February 17, 2006
US faces further WTO protest over Byrd law
GENEVA (Reuters) - The European Union, Canada, Japan and
others accused the United States on Friday of failing to end
illegal payments to U.S. companies, known as the Byrd
amendment, indicating that their retaliatory tariffs would
remain in force.
The United States told the World Trade Organization's (WTO)
Dispute Settlement Body (DSB) that the amendment, which the
Geneva-based WTO has repeatedly condemned, was repealed by
Congress last month.
But 12 WTO states, among them Brazil, India, Australia and
Mexico, countered that the U.S. move was inadequate because
funds will continue to be paid out for years to come.
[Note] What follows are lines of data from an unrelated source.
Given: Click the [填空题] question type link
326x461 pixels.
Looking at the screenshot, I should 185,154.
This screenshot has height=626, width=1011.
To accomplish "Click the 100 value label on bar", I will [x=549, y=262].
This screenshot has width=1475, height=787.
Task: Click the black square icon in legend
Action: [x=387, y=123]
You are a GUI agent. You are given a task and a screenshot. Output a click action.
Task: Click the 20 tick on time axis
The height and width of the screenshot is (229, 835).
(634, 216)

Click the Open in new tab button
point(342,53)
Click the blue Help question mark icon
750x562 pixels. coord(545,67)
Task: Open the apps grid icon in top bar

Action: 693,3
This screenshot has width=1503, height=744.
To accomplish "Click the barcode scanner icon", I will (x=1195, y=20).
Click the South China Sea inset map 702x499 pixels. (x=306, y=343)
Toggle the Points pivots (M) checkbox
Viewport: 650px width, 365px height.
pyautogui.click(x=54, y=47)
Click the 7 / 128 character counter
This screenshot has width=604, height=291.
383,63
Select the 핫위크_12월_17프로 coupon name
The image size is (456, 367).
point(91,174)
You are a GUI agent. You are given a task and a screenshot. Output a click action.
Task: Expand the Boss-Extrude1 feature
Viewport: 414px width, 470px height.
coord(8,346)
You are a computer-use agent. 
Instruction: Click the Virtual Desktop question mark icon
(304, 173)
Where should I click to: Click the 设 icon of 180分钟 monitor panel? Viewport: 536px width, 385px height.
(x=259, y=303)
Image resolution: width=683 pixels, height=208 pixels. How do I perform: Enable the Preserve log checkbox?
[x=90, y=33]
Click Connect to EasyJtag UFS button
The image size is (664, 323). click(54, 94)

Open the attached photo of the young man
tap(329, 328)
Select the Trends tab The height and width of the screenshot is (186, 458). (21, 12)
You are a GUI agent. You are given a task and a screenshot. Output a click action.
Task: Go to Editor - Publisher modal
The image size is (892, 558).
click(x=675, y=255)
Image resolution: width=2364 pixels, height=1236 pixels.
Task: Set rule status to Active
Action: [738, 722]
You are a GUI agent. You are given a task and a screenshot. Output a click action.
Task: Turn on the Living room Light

"Until such time as disbursements are fully and completely
ceased, the United States will remain in violation of its WTO
obligations," Canada said in a statement.
Last March, the EU slapped an extra 15 percent tariff worth
a total $28 million on U.S. goods including paper,
agricultural, textile and machinery products, to hit back at
Washington for failing to remove the measure.
Canada has imposed extra tariffs on U.S. goods worth $11
million, while those of Japan are the largest at $52 million.
The amounts can be revised annually.
Under the disputed U.S. law, named after Senator Robert
Byrd, Washington collected duties on imports which it had
decided were unfairly priced, or subsidized, and distributed
the cash to U.S. competitors of the foreign companies.
Congress struck down the measure last month in a close
vote, but only with effect from October 1, 2007.
Over the next 18 months, according to official figures,
U.S. firms will receive more than $2 billion under the Byrd
amendment, compared with the $1.26 billion paid out since the
program began in 2000.
At the same DSB meeting, the WTO agreed to a new
investigation, requested by the EU, into alleged illegal
subsidies to U.S. planemaker Boeing.
The move, which is largely procedural, was made necessary
after Washington challenged some of the evidence put forward by
Brussels in support of its arguments in the tit-for-tat
transatlantic subsidies action both launched last year.
A separate trade panel -- which on the evidence of past
cases will eventually be merged with the original investigation
-- will now look at the additional evidence.